Exercise brief → For the entries below, the expected answer is the line with "Task: Expand Audio inputs and outputs", the line with "Maximize the Validar timbrado window", and every line between them, exactly as written, and nothing more.

[Collected data entries]
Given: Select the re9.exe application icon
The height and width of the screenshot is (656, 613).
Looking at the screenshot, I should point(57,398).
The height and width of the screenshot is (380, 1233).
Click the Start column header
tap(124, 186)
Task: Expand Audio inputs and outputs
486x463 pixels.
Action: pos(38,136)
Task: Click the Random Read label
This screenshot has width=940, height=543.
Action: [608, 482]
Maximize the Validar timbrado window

...

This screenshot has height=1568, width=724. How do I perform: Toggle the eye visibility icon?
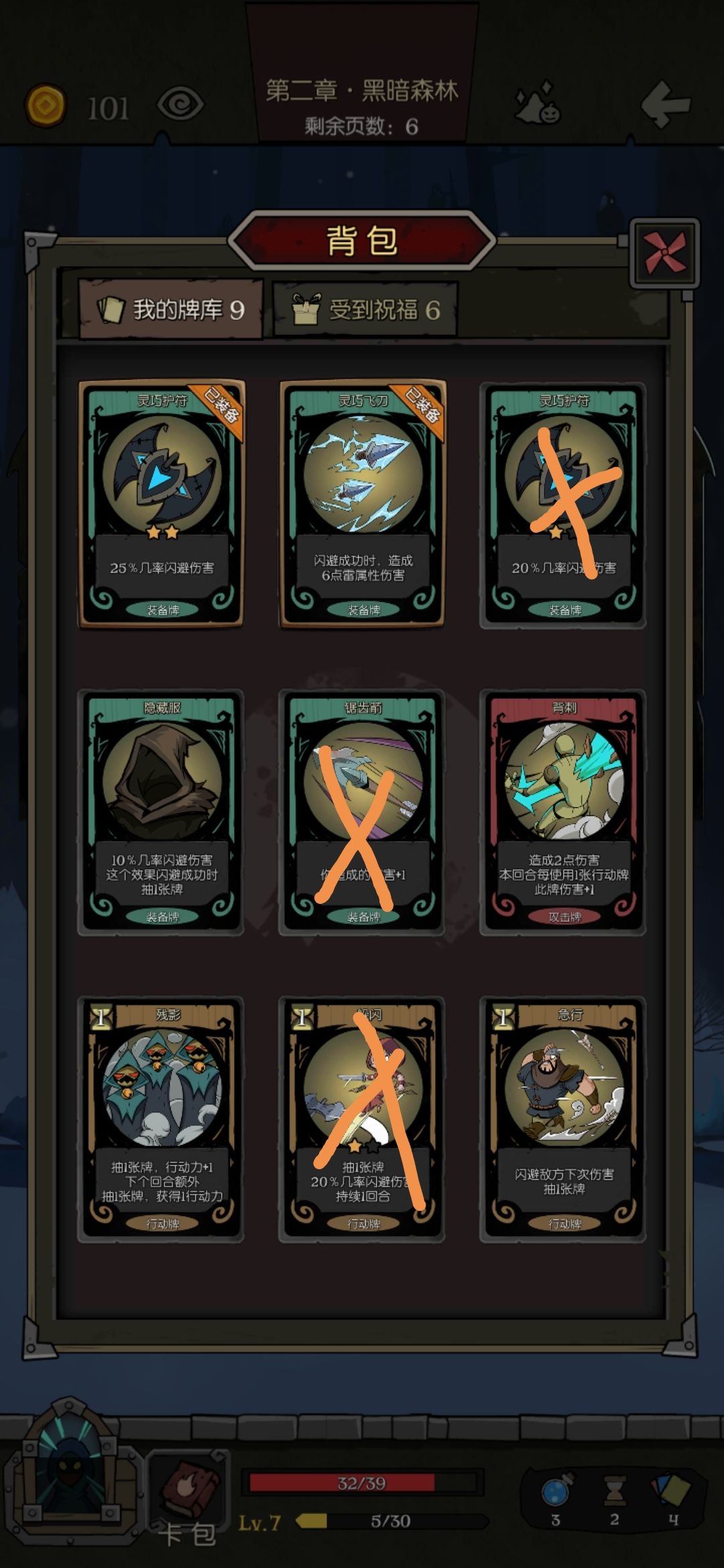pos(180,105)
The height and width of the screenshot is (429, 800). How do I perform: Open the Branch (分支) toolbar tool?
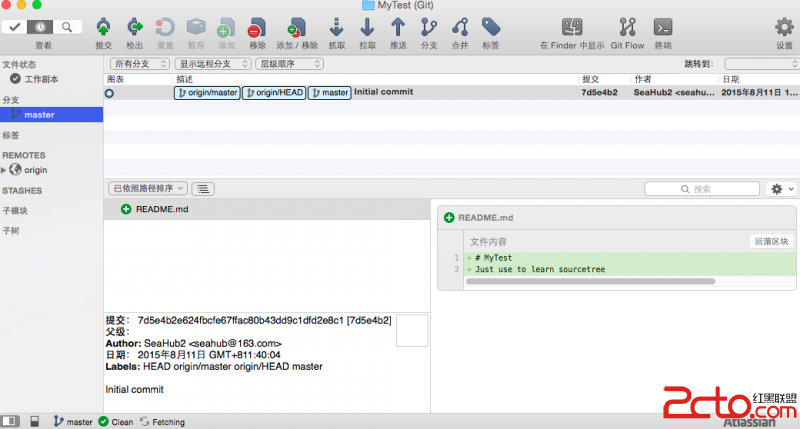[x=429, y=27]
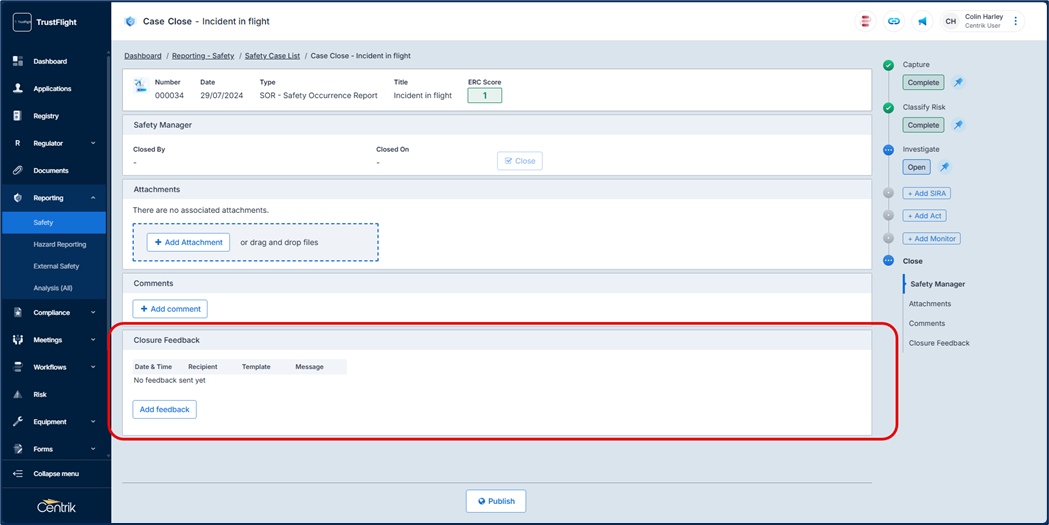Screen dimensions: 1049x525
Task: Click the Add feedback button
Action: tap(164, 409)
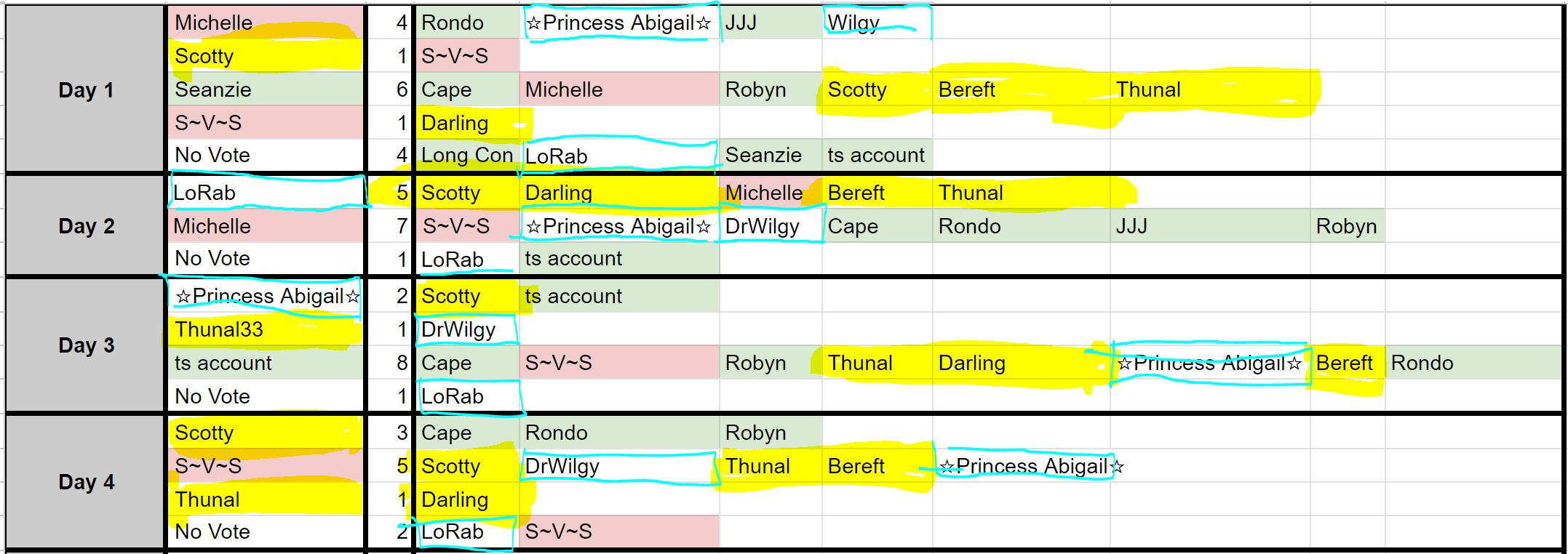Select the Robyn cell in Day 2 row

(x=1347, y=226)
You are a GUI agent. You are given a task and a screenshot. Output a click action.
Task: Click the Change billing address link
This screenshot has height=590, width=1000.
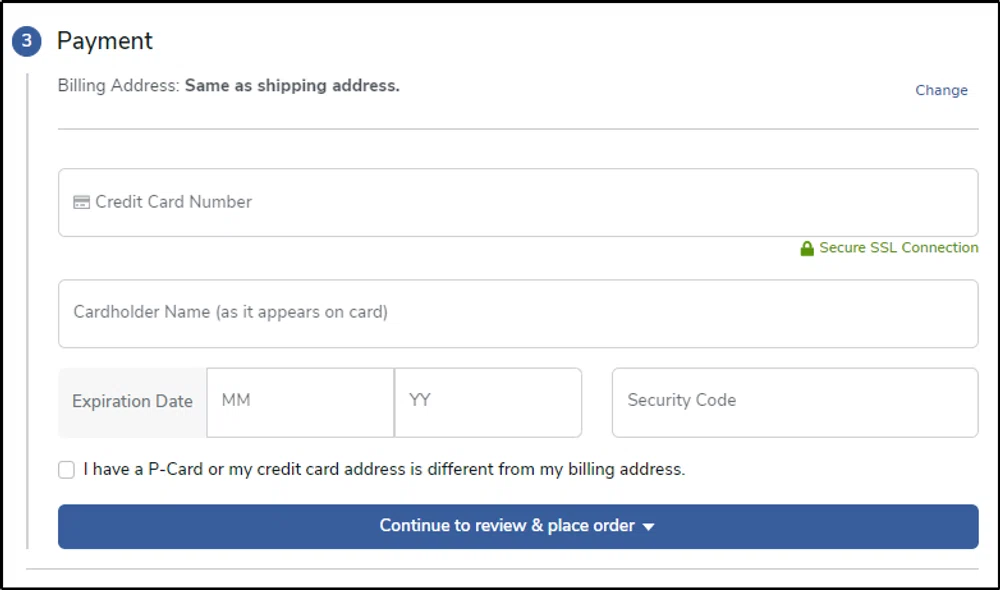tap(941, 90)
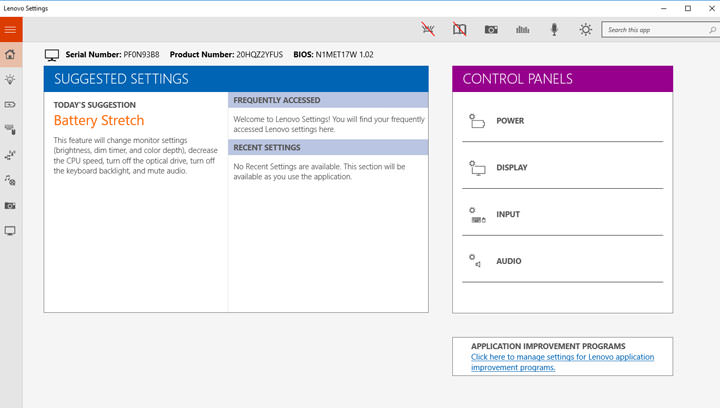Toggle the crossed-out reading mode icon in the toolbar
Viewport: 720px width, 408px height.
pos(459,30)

--

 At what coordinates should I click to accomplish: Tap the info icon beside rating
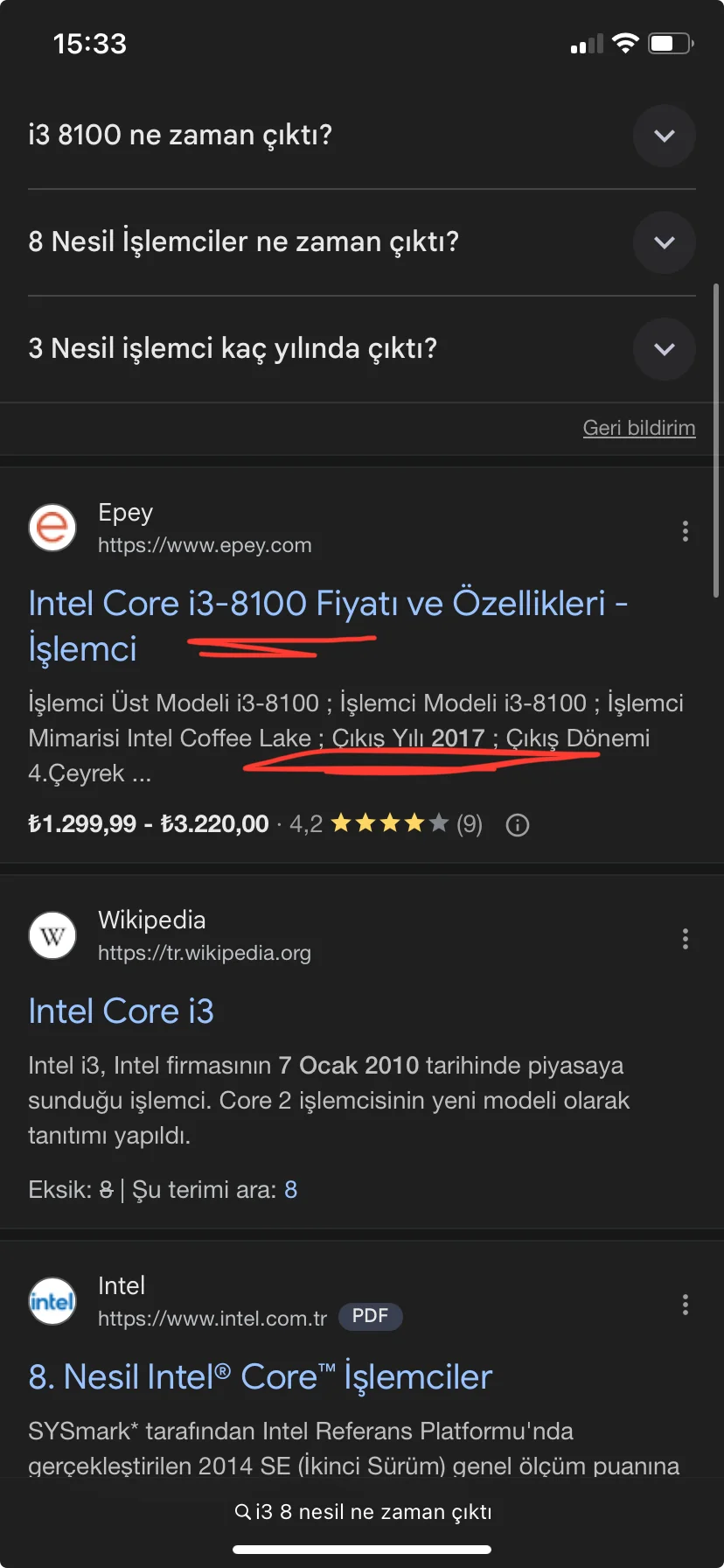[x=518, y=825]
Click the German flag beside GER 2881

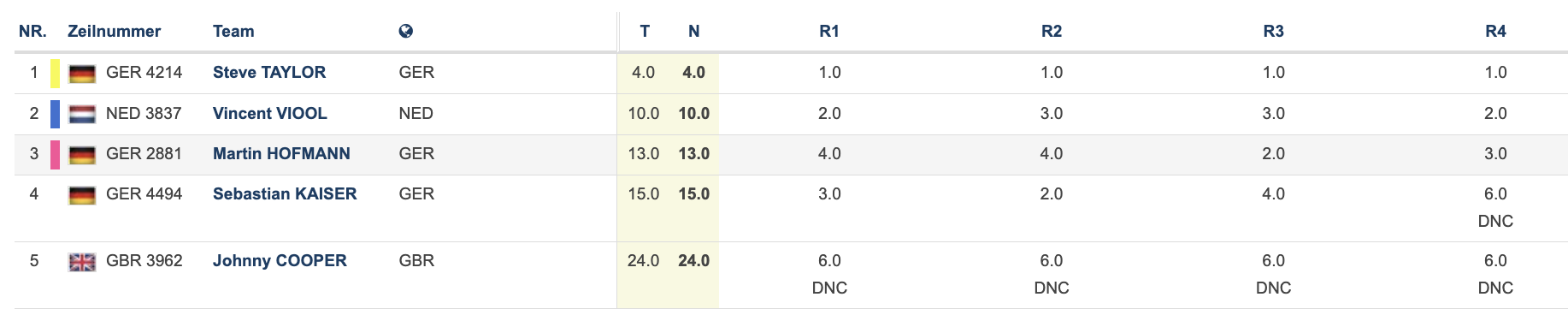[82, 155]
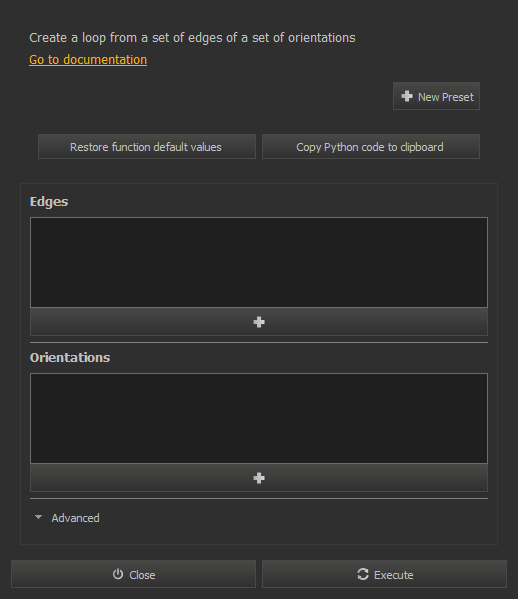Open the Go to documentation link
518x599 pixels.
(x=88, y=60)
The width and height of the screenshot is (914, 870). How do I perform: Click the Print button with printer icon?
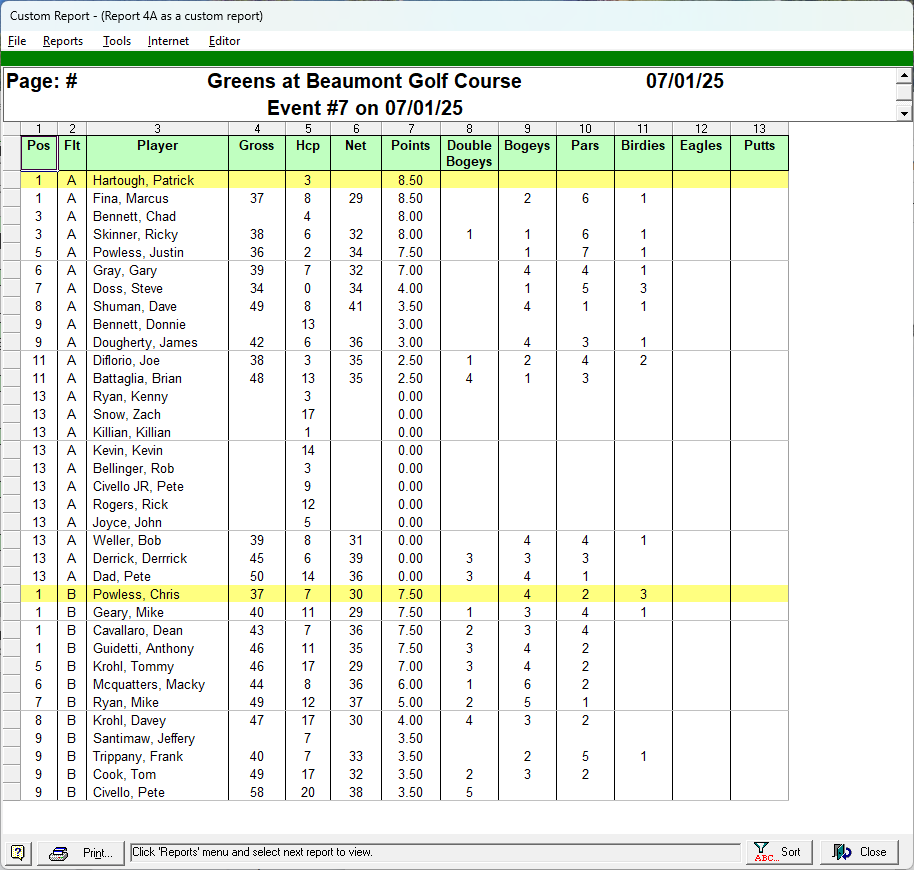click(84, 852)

Solution to the problem →
Task: Expand Audio inputs and outputs
486x463 pixels.
Action: pos(38,136)
Task: Click the Random Read label
This screenshot has width=940, height=543.
Action: [608, 482]
Maximize the Validar timbrado window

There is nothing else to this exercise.